A few months ago, a non-profit research lab, Ought, released free software that they described as a research assistant at https://elicit.org/. The algorithm is built on language models, such as GPT-3, and shows relevant papers to the query you wrote. It has been tuned on research questions and academic papers to increase the relevance of the results. I have been using it in my day-to-day academic research for a few months now, and the team has been improving the features regularly. I am going to describe the general workflow and how to use some of the features efficiently.
General workflow of Elicit
The first step is to ask a research question such as this one:
This query will result in Elicit showing the top 8 most relevant papers according to the language model. An interesting feature of the GPT-3 model is that Elicit will find relevant papers even if they don’t match keywords as it uses the similarity measure between words. Once the papers have been selected, Elicit is going to provide more information about them: a summary of the abstract, a description of the study types, a PDF, and so on. For every paper in the results, the abstract is going to be summarized according to your prompt. Thus you get an easy overview of the relevance of the paper according to your question.
Finally, opening the paper will give you insight into possible critiques, takeaways, and publications … All of this information is generated using GPT-3 like models that are fine-tuned and prompted on specific instructions.
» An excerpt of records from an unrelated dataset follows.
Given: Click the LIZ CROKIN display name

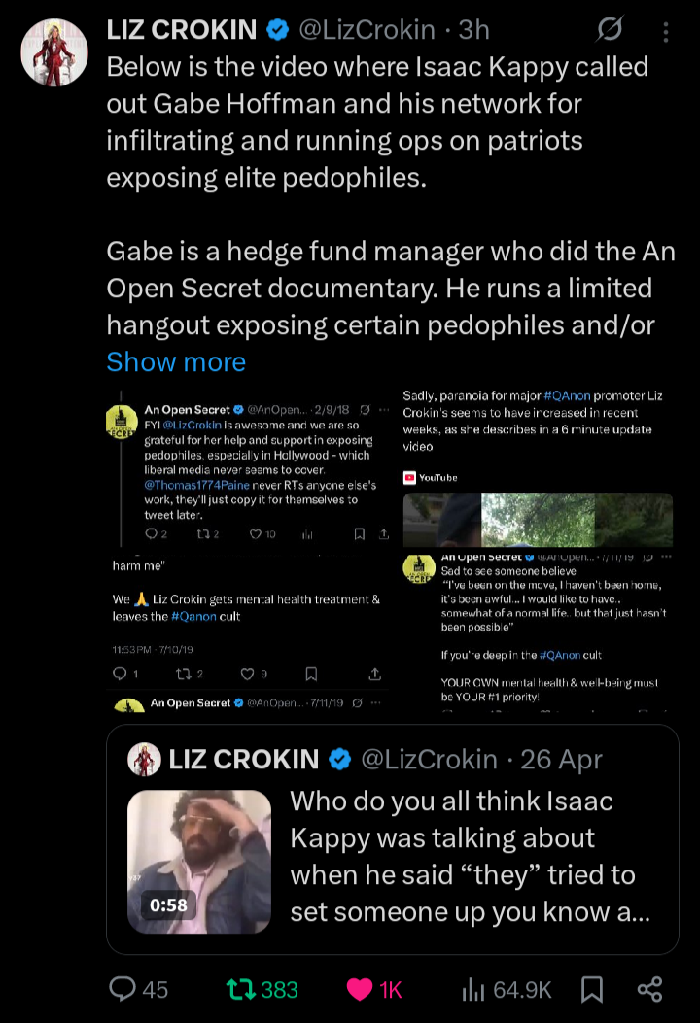Looking at the screenshot, I should [x=182, y=30].
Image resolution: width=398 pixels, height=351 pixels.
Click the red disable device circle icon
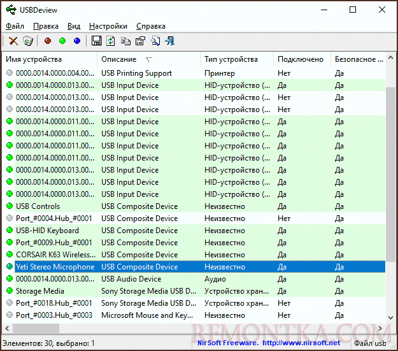coord(48,41)
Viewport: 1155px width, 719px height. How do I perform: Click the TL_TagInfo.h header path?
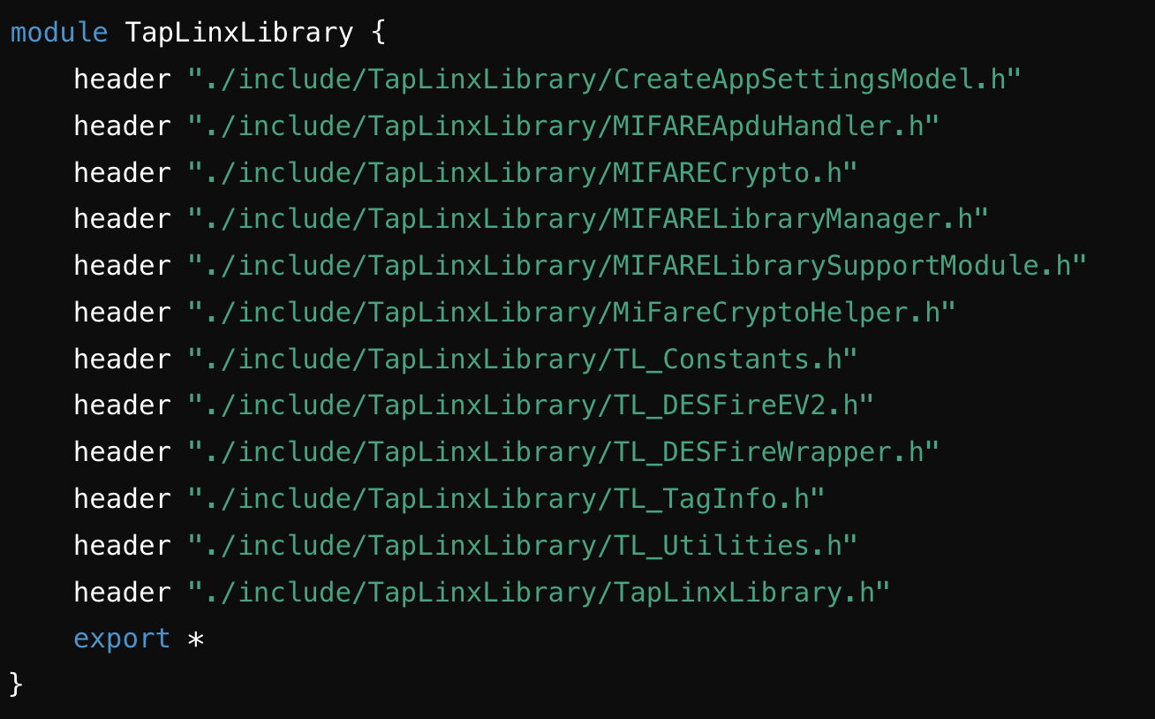point(506,499)
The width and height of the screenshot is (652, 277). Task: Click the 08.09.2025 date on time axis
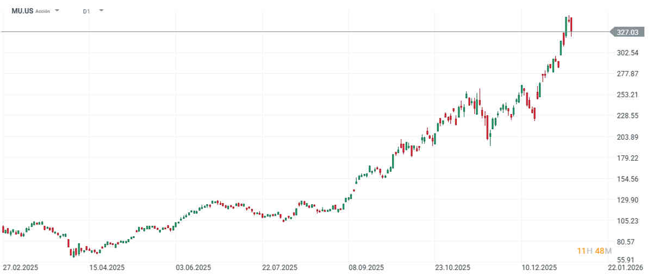pos(366,267)
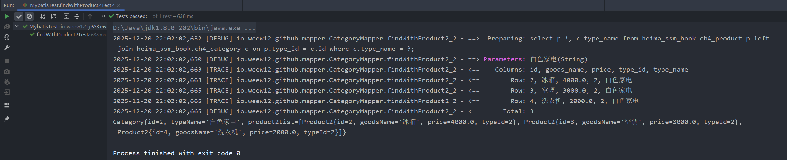Viewport: 787px width, 160px height.
Task: Select findWithProduct2Test2 in the test tree
Action: (63, 35)
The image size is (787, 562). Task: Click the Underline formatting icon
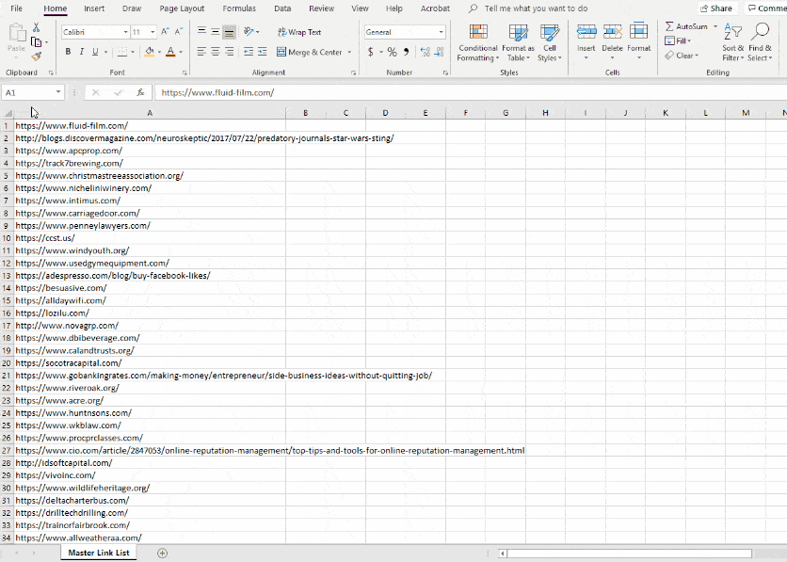[x=95, y=51]
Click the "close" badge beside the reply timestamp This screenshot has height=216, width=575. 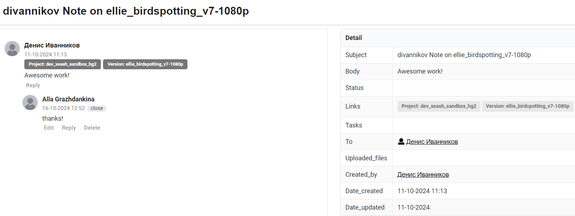coord(97,108)
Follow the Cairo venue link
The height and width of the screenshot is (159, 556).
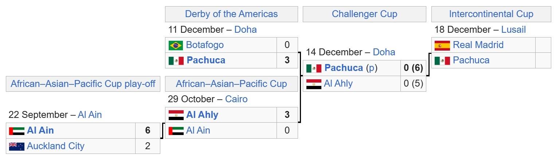(x=236, y=99)
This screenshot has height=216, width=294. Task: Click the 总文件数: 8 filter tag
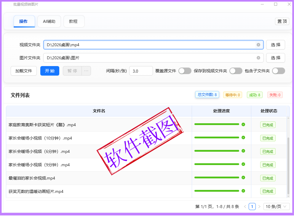pos(207,95)
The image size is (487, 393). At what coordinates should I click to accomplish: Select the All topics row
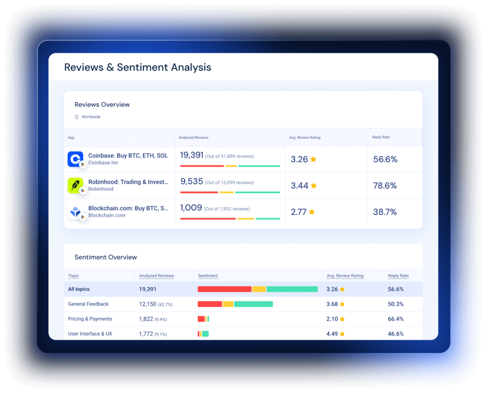tap(78, 289)
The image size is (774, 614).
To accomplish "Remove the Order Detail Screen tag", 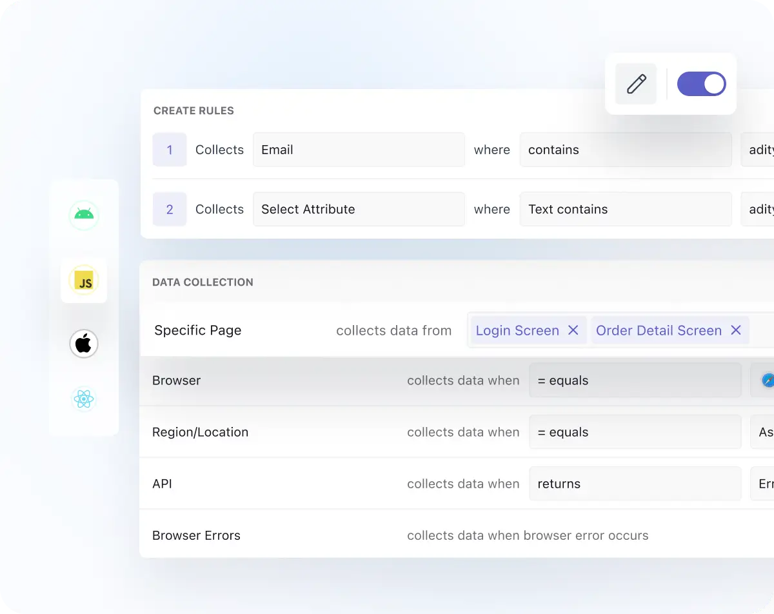I will (x=735, y=330).
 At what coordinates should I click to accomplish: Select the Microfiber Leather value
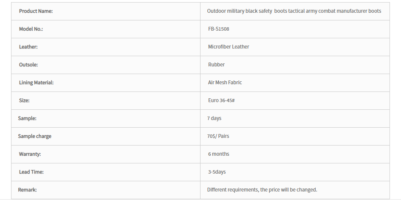pyautogui.click(x=229, y=47)
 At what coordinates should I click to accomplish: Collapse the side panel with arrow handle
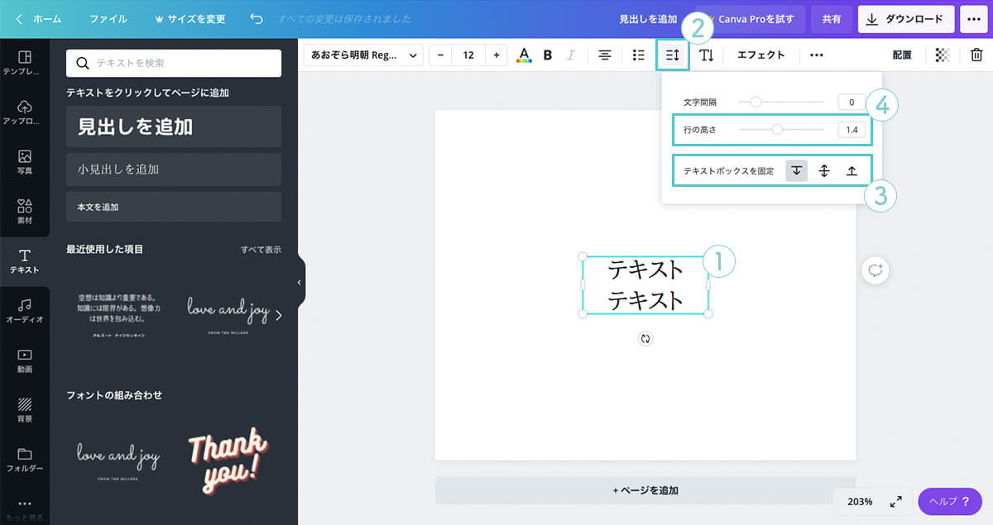click(x=300, y=282)
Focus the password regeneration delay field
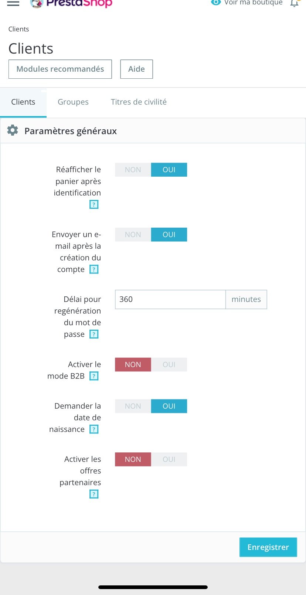Screen dimensions: 306x595 (170, 299)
Making the most use of Elicit
Getting a brief overview of the literature
The use of language models to generate information about papers enables Elicit to filter the results across an impressive amount of fields:
- randomized controlled trials
- different types of reviews
Thus, the table of results gives you a direct overview of which papers are relevant to what you have in mind without having to find the information within the text.
Until now, I have described the workflow of Elicit under the “Literature Review” task. The goal of the model is to provide an answer to a research question from papers. In addition to this predefined task, users can create tasks that can be made available to everybody. This expands the range of research questions that can be answered using Elicit, making it a necessary tool for literature review. Here are a couple of my favorite tasks Elicit can be used to help you with finding relevant scientific papers:
Let’s say you have a topic or a research direction in mind. How find the correct question to ask in order to get relevant results is not always an easy task. The brainstorming task helps you with this issue as you provide a topic or a research question, and Elicit will return related questions or a new way to formulate the question, like in the example below.
The model that provides a summary of the abstract when searching through the literature review is available to perform the abstract summarization task. When provided with a scientific abstract, it will return a set of sentences summarizing the abstract (see below).
I like this task for two main reasons:
- You can use it to make sure your abstract delivers the argument you want to.
- You can get a brief overview of any paper just by copying the abstract into the model.
In summary, Elicit is an AI-powered research assistant that will scan the scientific literature to answer your question. From a very narrow question to a general topic, you will always get relevant results. The summarization of the abstracts is by far my favorite feature as it allows for an efficient filter of relevant and non-relevant scientific papers. And if you can’t find the specific task you would want, there is always the possibility to design it yourself!